The Hare 3 High Street, Milton-under-Wychwood, Oxfordshir­e (01993-835763)

Glance at The Hare’s menu online and you might think it all looks “a little pedestrian” with its chicken, leek and ham hock pie; Caesar salad; 8oz ribeye steak; and so on. “But you’d be wrong,” says Giles Coren in The Times.
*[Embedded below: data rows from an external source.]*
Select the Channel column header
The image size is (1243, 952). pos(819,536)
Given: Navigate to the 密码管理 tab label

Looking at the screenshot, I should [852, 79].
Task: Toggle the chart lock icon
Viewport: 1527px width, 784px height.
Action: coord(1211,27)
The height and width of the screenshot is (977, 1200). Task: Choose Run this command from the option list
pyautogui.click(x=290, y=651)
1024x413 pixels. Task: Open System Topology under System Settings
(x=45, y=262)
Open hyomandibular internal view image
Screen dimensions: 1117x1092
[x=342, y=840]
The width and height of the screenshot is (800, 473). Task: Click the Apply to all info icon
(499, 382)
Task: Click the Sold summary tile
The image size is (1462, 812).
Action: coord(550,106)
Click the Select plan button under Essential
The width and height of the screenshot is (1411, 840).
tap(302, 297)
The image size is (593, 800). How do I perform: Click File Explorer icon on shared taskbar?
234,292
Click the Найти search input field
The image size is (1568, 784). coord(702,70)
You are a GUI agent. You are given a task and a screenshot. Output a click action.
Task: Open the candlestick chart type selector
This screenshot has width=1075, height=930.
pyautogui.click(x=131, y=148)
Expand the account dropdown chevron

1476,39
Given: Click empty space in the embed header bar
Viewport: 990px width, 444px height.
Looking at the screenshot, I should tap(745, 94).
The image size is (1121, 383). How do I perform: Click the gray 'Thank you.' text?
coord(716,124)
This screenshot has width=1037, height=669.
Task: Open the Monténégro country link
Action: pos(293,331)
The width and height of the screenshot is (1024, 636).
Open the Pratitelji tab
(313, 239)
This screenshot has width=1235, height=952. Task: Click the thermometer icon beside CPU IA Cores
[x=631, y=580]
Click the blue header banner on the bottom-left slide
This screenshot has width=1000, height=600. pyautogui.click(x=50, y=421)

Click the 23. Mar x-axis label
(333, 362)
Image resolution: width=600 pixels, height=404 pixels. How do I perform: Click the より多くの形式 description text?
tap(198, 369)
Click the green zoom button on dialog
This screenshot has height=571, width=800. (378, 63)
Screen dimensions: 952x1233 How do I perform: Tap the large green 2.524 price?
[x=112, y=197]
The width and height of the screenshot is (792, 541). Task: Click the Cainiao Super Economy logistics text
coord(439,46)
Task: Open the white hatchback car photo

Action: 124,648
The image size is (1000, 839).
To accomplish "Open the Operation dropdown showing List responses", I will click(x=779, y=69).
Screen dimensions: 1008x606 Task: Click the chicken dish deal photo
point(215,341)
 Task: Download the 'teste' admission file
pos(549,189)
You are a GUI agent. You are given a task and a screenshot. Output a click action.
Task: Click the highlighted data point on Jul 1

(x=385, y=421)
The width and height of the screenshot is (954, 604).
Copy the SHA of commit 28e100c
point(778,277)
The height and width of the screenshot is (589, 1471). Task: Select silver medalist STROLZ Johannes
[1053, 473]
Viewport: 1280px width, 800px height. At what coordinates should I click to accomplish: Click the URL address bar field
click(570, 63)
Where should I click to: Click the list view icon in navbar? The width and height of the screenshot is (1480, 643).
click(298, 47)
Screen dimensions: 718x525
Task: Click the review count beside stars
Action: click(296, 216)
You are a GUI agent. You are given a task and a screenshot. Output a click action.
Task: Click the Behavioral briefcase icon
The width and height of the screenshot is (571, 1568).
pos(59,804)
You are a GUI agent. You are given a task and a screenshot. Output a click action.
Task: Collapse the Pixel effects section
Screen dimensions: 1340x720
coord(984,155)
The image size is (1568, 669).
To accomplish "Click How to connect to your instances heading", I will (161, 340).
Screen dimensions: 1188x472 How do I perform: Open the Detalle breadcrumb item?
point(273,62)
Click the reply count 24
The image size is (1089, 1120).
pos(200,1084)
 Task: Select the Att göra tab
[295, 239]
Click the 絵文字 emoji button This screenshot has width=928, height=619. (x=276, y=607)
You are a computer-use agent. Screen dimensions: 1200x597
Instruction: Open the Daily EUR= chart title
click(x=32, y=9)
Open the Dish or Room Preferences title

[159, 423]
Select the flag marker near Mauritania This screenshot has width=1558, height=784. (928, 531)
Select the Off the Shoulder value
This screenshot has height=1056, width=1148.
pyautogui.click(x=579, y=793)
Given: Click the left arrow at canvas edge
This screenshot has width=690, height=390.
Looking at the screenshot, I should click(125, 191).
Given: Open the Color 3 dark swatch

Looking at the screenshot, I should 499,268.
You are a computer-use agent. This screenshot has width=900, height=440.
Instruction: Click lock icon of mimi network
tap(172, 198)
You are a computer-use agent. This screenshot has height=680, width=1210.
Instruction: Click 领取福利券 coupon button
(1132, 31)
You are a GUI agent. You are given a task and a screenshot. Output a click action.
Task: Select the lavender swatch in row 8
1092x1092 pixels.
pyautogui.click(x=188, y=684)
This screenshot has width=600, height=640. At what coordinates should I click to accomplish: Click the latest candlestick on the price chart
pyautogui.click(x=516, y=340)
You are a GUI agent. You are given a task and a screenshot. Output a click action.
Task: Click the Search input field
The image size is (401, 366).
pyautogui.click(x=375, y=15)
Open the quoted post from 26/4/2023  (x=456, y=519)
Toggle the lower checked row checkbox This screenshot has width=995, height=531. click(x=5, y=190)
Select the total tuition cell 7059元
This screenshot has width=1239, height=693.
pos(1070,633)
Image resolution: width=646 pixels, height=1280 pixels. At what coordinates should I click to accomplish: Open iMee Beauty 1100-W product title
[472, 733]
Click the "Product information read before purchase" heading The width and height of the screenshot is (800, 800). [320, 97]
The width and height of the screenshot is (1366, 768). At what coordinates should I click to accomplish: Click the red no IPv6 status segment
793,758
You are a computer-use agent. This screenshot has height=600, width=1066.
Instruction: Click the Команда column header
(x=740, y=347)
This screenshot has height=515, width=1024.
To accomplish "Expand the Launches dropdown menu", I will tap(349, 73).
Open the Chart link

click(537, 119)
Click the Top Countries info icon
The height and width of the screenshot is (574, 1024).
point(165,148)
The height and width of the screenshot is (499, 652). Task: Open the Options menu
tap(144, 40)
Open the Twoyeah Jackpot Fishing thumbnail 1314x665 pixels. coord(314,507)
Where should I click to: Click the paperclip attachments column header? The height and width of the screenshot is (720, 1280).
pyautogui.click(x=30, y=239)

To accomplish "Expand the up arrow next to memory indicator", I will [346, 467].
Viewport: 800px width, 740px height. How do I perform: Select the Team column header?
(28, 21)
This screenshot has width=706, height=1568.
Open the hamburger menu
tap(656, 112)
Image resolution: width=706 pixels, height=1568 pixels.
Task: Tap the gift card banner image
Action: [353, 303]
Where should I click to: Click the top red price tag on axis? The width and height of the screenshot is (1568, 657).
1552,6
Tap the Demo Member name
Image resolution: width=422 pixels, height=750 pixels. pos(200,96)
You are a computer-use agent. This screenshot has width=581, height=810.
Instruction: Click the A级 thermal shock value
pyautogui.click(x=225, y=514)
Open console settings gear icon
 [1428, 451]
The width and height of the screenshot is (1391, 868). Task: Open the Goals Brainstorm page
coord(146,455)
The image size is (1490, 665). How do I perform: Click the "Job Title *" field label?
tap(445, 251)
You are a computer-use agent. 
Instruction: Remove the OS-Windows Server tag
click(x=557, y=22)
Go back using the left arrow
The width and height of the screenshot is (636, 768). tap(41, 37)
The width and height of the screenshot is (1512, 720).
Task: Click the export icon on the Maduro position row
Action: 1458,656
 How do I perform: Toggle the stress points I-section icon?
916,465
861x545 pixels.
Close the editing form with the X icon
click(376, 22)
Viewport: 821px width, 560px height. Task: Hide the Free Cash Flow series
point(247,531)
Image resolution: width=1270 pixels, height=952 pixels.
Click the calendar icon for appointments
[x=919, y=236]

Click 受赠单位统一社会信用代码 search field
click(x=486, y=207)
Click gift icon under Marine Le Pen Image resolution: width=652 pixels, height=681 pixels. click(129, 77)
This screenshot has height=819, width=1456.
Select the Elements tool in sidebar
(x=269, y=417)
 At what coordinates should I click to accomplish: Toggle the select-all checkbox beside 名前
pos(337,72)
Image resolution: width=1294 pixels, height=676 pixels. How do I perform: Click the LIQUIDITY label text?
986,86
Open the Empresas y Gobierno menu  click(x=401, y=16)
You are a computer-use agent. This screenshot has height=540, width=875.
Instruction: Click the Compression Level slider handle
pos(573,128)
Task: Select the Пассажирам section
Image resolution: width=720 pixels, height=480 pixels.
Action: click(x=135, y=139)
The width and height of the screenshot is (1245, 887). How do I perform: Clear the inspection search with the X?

A starter of pan-fried chicken livers in cream and wholegrain mustard on toast is “exceptiona­lly rich and rewarding” – the chicken breast marinated in coconut, lemongrass and lime with mango slaw and harissa mayonnaise is “delicately wrought and very fine”. Best of all is the fish board, from which we had excellent gravlax of Scottish salmon with roasted beetroot and horseradis­h crème fraîche, brilliantl­y crisp and clean monkfish cheeks, and a quite stunningly good fillet of black bream – “huge, crisped on the skin side, perfectly sweet and moist”, with a “big tangle” of dense, gamey, crab linguine. “It could easily have fed two people, and at £16.50 puts London portions of such stuff to shame.” Puds are great, the staff are too, and there’s not a hint of “Notting-hill-onthe-wold” pretension about the place. If I were you, I should “make like a hare and get along there quick, quick, quick”. Around £35 a head for three courses without drinks or service.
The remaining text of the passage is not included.